Joe cited a number of examples of successful mattress innovations and marketing campaigns, and discussed how modern technology had widened the reach of the canny manufacturer.

He concluded: “The customer doesn’t really understand much about the construction of a mattress, or how much it should cost. What she wants to know is ‘how do I know this sleep system is best for me?’ At this point, price is not her objective. She is looking for eye-appeal and comfort. Price is at the bottom of her list.

“People will spend much more money than you would think if they are convinced they will get a good night’s sleep. Tempur-Pedic is not selling a rectangular slab of foam. They are selling the promise of a great night’s sleep. It is not unusual for people to pay US$6-7000 for their foam mattresses.

“Here’s what a major bedding retailer says to his salespeople on how to sell to the consumer: Remind yourself that the customer is not as knowledgeable about the product as you may think. Many customers shop the internet to learn about mattresses before they go into the store. Often this makes them more confused. The salesperson must avoid using manufacturing terms like viscose, latex rubber and pocketed coils, and be able to talk to customers in down-to-earth, plain, simple and honest language.

“Sell the benefits of a good night’s sleep – not product or price.”
Manfred Hohenhorst, sales director of German mattress manufacturer Metzeler, well known for its Rubex series, emphasised the importance of the eco-friendly and orthopaedic aspects of mattresses, and pointed out a move away from sprung mattress units.

“The mattress market is a dynamic market,” he added, “with very high-speed development. This is because the final consumers have more channels through which to obtain more information.”

Guozhong Liu, CEO of Suzhou Mbary Natural Fiber Materials Co, proposed a ‘green alliance’ of Chinese furniture manufacturers, saying: “Environmental protection is no longer an option, but a must.”

Guangliang Wang MD, general secretary of the Chinese Sleep Medicine Association and former general secretary of the Chinese Sleep Research Society, then discussed a number of issues.

“We spend money to buy good cars,” he said, “and we have to spend two million yuan to buy a house, and 0.2 million on a parking space – but we are reluctant to spend 20,000 yuan to buy a bed. We may spend 500 yuan every month to rent a parking space, but are not willing to spend 50 yuan per month on sleep investment.

“Many people have a misunderstanding of mattresses. First, there is a lack of scientific and technological context, confusing product prices with health value. Second, there is a lack of clinical evidence support, and unreliable health claims.”
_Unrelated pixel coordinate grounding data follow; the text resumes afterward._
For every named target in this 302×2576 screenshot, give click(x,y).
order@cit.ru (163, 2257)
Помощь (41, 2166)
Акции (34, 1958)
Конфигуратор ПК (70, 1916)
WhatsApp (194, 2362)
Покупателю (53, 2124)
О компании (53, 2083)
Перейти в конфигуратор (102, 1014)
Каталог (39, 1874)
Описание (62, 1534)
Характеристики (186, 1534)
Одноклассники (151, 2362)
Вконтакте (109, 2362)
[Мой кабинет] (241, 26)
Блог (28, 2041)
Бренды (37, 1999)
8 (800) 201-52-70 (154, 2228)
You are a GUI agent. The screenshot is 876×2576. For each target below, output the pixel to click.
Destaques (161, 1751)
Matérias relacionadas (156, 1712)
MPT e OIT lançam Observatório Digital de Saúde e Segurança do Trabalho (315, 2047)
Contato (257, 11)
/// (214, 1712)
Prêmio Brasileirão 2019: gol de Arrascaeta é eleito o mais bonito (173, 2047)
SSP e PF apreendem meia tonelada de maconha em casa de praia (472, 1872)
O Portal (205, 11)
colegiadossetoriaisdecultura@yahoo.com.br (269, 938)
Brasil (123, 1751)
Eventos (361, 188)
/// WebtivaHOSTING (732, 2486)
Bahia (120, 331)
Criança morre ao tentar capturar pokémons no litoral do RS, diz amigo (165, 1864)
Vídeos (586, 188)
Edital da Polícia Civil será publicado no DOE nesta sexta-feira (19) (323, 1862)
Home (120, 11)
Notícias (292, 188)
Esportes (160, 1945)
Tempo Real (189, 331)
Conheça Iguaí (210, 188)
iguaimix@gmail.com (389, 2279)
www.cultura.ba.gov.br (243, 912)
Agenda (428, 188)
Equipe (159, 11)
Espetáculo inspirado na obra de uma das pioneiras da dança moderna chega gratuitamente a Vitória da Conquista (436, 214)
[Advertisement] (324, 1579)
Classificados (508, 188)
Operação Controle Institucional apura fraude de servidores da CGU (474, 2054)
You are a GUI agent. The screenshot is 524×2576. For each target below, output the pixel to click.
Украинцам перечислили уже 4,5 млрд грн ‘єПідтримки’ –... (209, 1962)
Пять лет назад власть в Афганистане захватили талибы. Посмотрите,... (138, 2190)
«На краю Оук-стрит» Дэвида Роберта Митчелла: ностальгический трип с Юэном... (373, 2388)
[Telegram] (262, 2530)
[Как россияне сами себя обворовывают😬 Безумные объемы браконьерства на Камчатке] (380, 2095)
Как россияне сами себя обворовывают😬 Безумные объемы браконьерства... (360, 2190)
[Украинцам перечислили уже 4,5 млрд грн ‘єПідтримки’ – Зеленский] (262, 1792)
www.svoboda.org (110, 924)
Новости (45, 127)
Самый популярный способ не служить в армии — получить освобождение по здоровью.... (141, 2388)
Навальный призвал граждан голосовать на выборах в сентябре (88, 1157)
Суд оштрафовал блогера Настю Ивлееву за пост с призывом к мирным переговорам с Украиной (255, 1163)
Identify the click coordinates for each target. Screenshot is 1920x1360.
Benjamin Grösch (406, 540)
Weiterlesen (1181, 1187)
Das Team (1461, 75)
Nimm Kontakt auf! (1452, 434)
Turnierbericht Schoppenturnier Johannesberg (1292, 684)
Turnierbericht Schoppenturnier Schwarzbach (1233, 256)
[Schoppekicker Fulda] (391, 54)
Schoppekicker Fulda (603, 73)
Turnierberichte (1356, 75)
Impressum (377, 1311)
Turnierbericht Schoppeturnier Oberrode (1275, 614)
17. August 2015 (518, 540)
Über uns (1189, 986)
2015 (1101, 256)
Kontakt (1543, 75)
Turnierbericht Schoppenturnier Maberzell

Ayu Chen, chairman and senior economist within the Xilinmen (Sleemon) Group, announced the launch of a survey to better understand Chinese sleeping habits. “At present,” he said, “China’s economic development and per capita income have reached a stage of pursuing a more comfortable lifestyle. The demand has changed from ‘as long as we can get to sleep’ to the ‘pursuit of sleep patterns and sleep quality’.”

“Based on our mission and business philosophy, we want to do something for consumers in the future – Sleemon’s Survey on Chinese Sleep Index. The company has this idea for a long time. We are told about the good or bad sleep of Chinese people for whatever reasons, but there is no supporting data. As a responsible, leading enterprise, we are duty-bound to do something meaningful for both consumers and ourselves.”

These speeches were followed by a round-table discussion regarding the science of sleep – including talk of studies carried out by various institutions, and new materials, such as Germany’s cold foam. Much support was voiced for Sleemon’s proposed sleep index, the group in agreement that developing a better understanding of sleeping habits can only support the prodigious growth of the sector in China.